> _WHAT THE TASK ASKS_
Print the data exactly as it is given, please.

Stored records:
━━━━━━━━━━━━━━━━━━━━
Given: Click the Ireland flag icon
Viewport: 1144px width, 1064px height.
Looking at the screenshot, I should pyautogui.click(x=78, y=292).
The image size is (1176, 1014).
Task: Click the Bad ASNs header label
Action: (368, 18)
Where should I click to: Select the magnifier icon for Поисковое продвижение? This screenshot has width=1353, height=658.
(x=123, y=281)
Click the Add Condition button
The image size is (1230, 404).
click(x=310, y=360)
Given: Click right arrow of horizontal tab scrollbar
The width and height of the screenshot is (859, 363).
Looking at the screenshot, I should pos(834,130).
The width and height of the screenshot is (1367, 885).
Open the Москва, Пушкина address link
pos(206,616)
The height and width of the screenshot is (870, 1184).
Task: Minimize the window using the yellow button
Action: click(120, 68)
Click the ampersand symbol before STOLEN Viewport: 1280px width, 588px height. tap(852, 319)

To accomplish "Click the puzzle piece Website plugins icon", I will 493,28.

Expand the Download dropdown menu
━━━━━━━━━━━━━━━━━━━━
> _ANSWER AREA_
Given: Click the Ireland flag icon
Viewport: 1144px width, 1064px height.
Looking at the screenshot, I should pyautogui.click(x=78, y=292).
The image size is (1176, 1014).
Task: Click the Bad ASNs header label
Action: (368, 18)
Where should I click to: Select the magnifier icon for Поисковое продвижение? This screenshot has width=1353, height=658.
(x=123, y=281)
Click the Add Condition button
The image size is (1230, 404).
click(x=310, y=360)
Given: Click right arrow of horizontal tab scrollbar
The width and height of the screenshot is (859, 363).
Looking at the screenshot, I should pos(834,130).
The width and height of the screenshot is (1367, 885).
Open the Москва, Пушкина address link
pos(206,616)
The height and width of the screenshot is (870, 1184).
Task: Minimize the window using the yellow button
Action: click(120, 68)
Click the ampersand symbol before STOLEN Viewport: 1280px width, 588px height. tap(852, 319)

To accomplish "Click the puzzle piece Website plugins icon", I will 493,28.

Expand the Download dropdown menu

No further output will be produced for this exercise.